### [WHAT THIS TASK INVOLVES]
Please put the entries below into a numbered list, omitting any blank lines.

### [AVAILABLE DATA]
[start]
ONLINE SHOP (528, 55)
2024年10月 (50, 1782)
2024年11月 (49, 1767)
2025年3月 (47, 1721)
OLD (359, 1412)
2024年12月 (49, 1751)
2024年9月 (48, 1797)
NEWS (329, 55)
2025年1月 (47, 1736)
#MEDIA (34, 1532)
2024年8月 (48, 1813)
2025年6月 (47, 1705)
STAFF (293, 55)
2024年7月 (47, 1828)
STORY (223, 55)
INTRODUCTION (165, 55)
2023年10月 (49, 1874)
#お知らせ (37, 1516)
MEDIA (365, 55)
[end]
### [PROBLEM SOLUTION]
1. ONLINE SHOP (528, 55)
2. 2024年10月 (50, 1782)
3. 2024年11月 (49, 1767)
4. 2025年3月 (47, 1721)
5. OLD (359, 1412)
6. 2024年12月 (49, 1751)
7. 2024年9月 (48, 1797)
8. NEWS (329, 55)
9. 2025年1月 (47, 1736)
10. #MEDIA (34, 1532)
11. 2024年8月 (48, 1813)
12. 2025年6月 (47, 1705)
13. STAFF (293, 55)
14. 2024年7月 (47, 1828)
15. STORY (223, 55)
16. INTRODUCTION (165, 55)
17. 2023年10月 (49, 1874)
18. #お知らせ (37, 1516)
19. MEDIA (365, 55)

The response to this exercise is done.